I do not think those "small" bulbs will ever be banned, even these 10 or 20 W types, like Silva and such



PS: with "incandescent head lamps" I immediately think of Petzl Zoom and similar crap - good when _there was nothing_, 20 years ago - but these REALLY are a type of incan light no one can be sad that they are replaced by much better led lights ...
... or which ones are You thinking of?


----------



## StorminMatt (Feb 22, 2014)

yellow said:


> I do not think those "small" bulbs will ever be banned, even these 10 or 20 W types, like Silva and such



They won't be banned. But they can sure be discontinued due to a lack of sales. In the end, there is little difference.


----------



## SemiMan (Feb 23, 2014)

There would never be any reason to ban flashlight bulbs ... total energy usage and related emissions is almost nil ... as well as the market size is so small and getting smaller.


----------



## AnAppleSnail (Feb 23, 2014)

"Standard" incandescent light bulbs in the 100-watt, 75-watt, 60-watt, and 40-watt output ratings will be banned. These are bulbs used in light sockets around your home. Exceptions include:

"Specialty" bulbs. Trouble lights, oven light bulbs, fridge lights.
"Halogen bulbs" ban delayed. These will be available for several years, if nothing changes.

The light bulb ban has a lot of good and bad things going for it, but the political discussions are best suited for The Underground subforum.

Small filament bulbs in flashlights have been steadily losing ground to other light sources.

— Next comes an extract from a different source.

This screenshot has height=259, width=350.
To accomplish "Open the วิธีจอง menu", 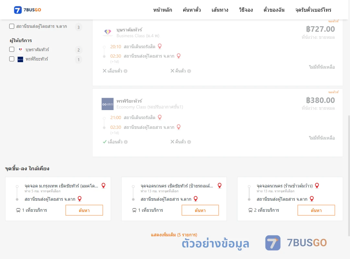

Efficiency, durability, bigger numbers on the box (Lumens x Runtime), cool factor, soulless priority of measurables over aesthetics, pick your favorite reason.


----------



## idleprocess (Feb 23, 2014)

AnAppleSnail said:


> Small filament bulbs in flashlights have been steadily losing ground to other light sources. Efficiency, durability, bigger numbers on the box (Lumens x Runtime), cool factor, soulless priority of measurables over aesthetics, pick your favorite reason.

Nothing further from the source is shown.